━━ ENTRIES SUPPLIED

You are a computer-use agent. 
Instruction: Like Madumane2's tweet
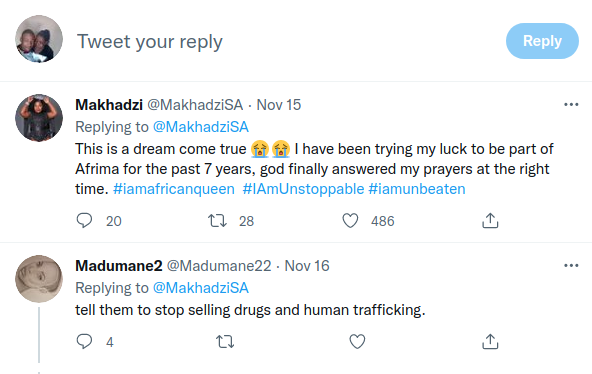coord(357,342)
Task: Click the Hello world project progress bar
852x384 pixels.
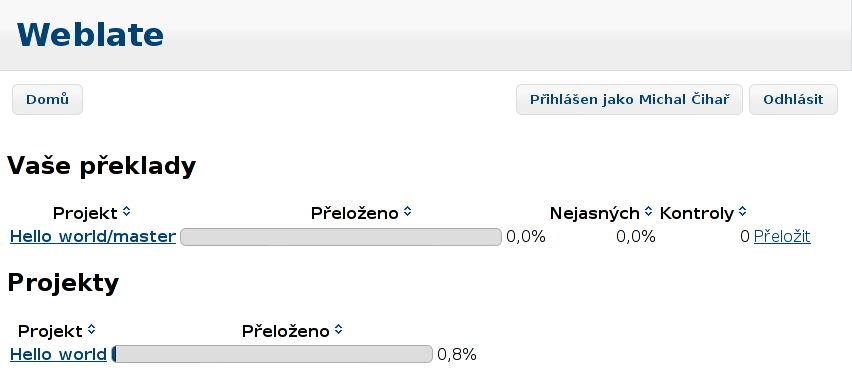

━━━━

## WHAT IS NEEDED
Exact text is required for the lines from the one with "Instruction: Like Madumane2's tweet" through the last line of the entries, both included. Omit pictures.

## EXERCISE SOLUTION
Instruction: Like Madumane2's tweet
coord(357,342)
Task: Click the Hello world project progress bar
852x384 pixels.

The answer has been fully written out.